* **GIVEN TEXT**:
Globalisation at its best
Robert
Mondavi, on the other hand, turned the big wheel. He had already
met Baron Philippe de Rothschild of
Château Mouton-Rothschild years before the "Paris verdict", which was scandalous from the point of view of
French winemakers. But it was not until two years after the Californian
triumph that the two winery bosses came together for a joint venture: While other
Bordeaux winemakers and their battered egos were still in a sulk,
Rothschild took a step forward and, together with Robert
Mondavi, founded the
first intercontinental winery in Napa Valley: Opus One. The goal: to produce a top-class Californian wine in the
Bordelais style. They succeeded. Opus One, a blend of
Cabernet Sauvignon with a little
Merlot,
Cabernet Franc,
Malbec and Petit
Verdot, is one of the
most sought-after wines in the world and is priced at more than two hundred euros a bottle.

* **DATASET SECTION**:
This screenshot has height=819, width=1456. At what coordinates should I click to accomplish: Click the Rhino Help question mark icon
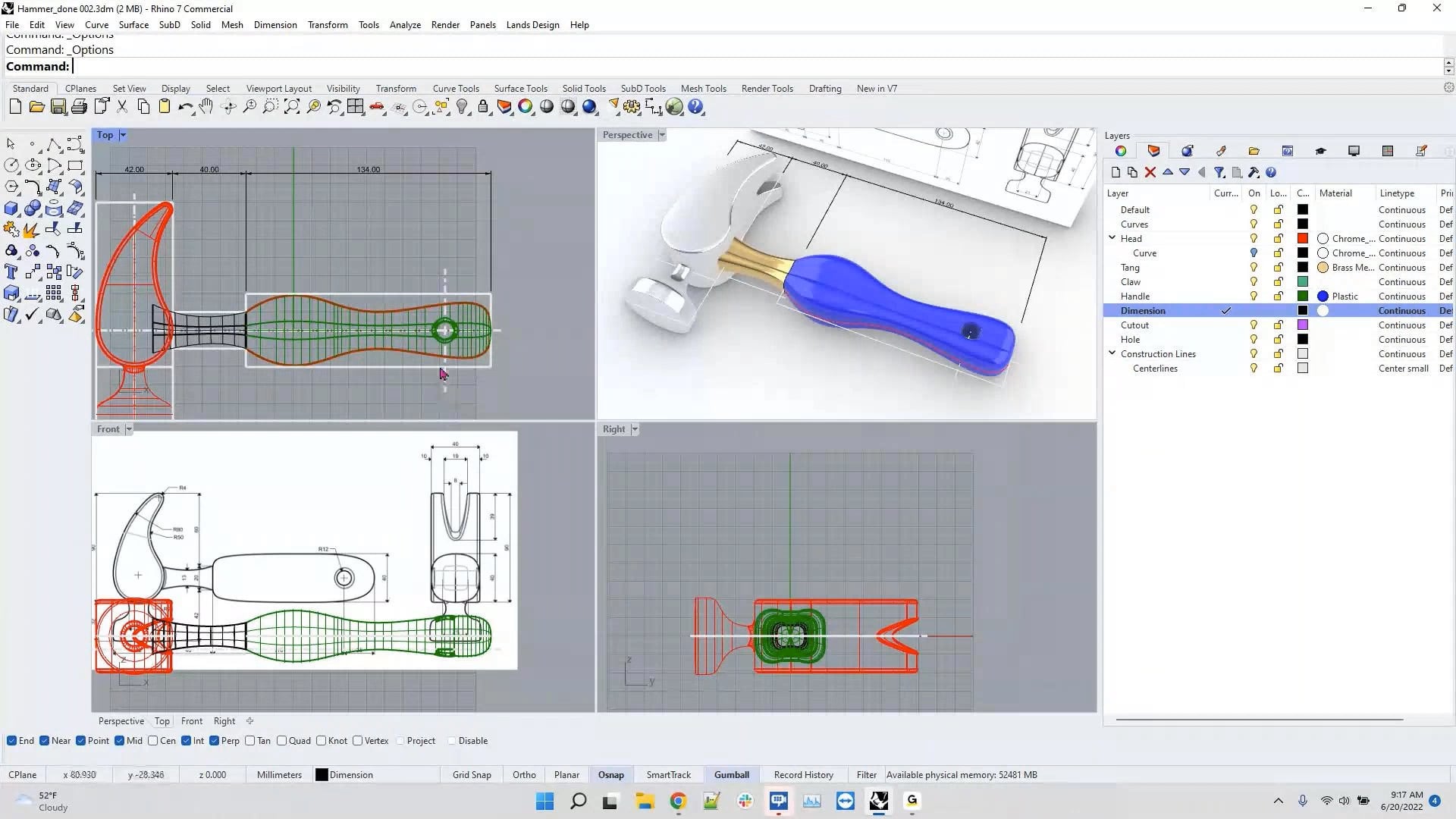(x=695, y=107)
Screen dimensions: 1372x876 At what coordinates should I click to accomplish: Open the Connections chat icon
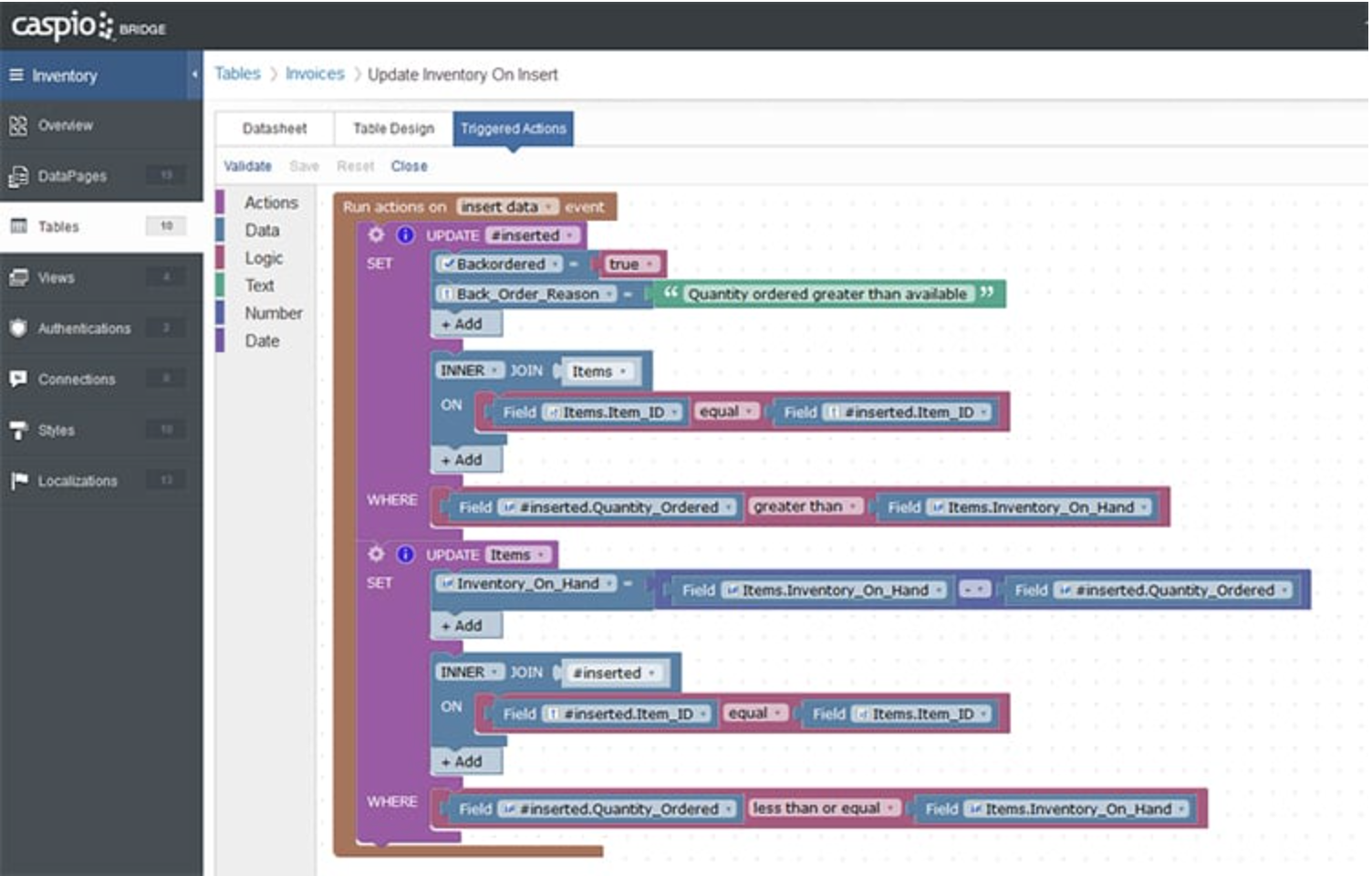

* **TASK SET**:
**A)** Based on the Opus One text, decide whether each statement agrees with it, answering yes or no and quoting the words that decide it: (i) Mondavi first met Rothschild after the "Paris verdict." (ii) Opus One costs more than two hundred euros a bottle. (iii) Merlot is the main grape in Opus One.
**B)** According to the Opus One text, what was the goal of the winery?
**C)** Please turn the paragraph of the Opus One text that begins "Robert Mondavi, on the other hand" into a short list that keeps its main facts.
The listing has no connection to the Opus One text.

* **WRITTEN RESPONSES**:
**A)**
(i) No: "He had already met Baron Philippe de Rothschild of Château Mouton-Rothschild years before the "Paris verdict""
(ii) Yes: "is priced at more than two hundred euros a bottle"
(iii) No: "a blend of Cabernet Sauvignon with a little Merlot"

**B)** To produce a top-class Californian wine in the Bordelais style.

**C)**
- Robert Mondavi had met Baron Philippe de Rothschild of Château Mouton-Rothschild years before the "Paris verdict."
- Two years after the Californian triumph, while other Bordeaux winemakers sulked, the two men started a joint venture.
- They founded Opus One in Napa Valley, the first intercontinental winery.
- Their goal was a top-class Californian wine in the Bordelais style, and they succeeded.
- Opus One is mainly Cabernet Sauvignon, with a little Merlot, Cabernet Franc, Malbec and Petit Verdot.
- It is one of the most sought-after wines in the world and costs more than two hundred euros a bottle.